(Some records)

────────

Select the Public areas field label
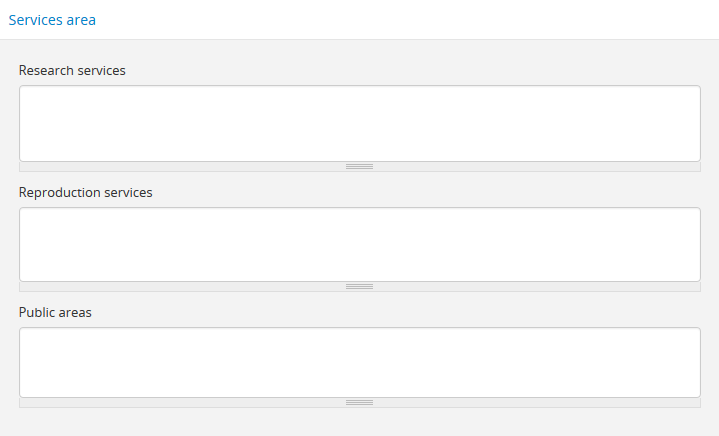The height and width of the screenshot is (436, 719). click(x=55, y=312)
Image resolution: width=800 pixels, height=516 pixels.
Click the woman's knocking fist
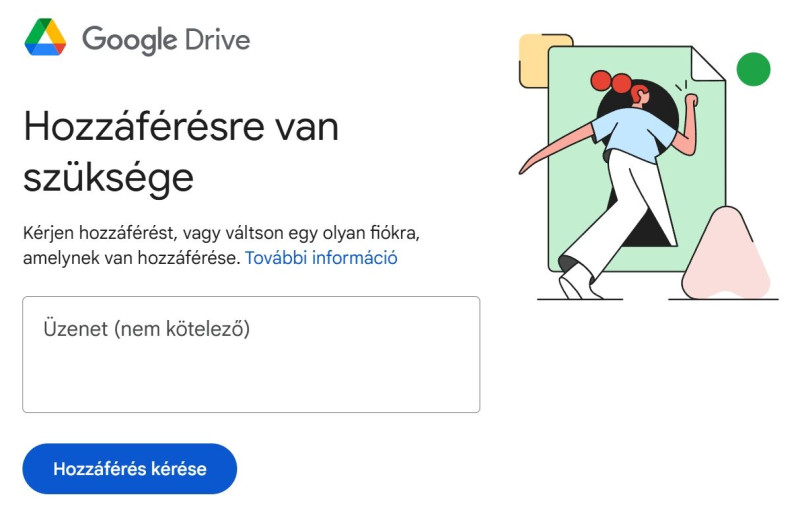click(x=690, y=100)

────────

Set exercise =>
Copy every line of the data above word for word, leaving the pictures out.

Response to this task =>
Select the Public areas field label
The height and width of the screenshot is (436, 719). click(x=55, y=312)
Image resolution: width=800 pixels, height=516 pixels.
Click the woman's knocking fist
click(x=690, y=100)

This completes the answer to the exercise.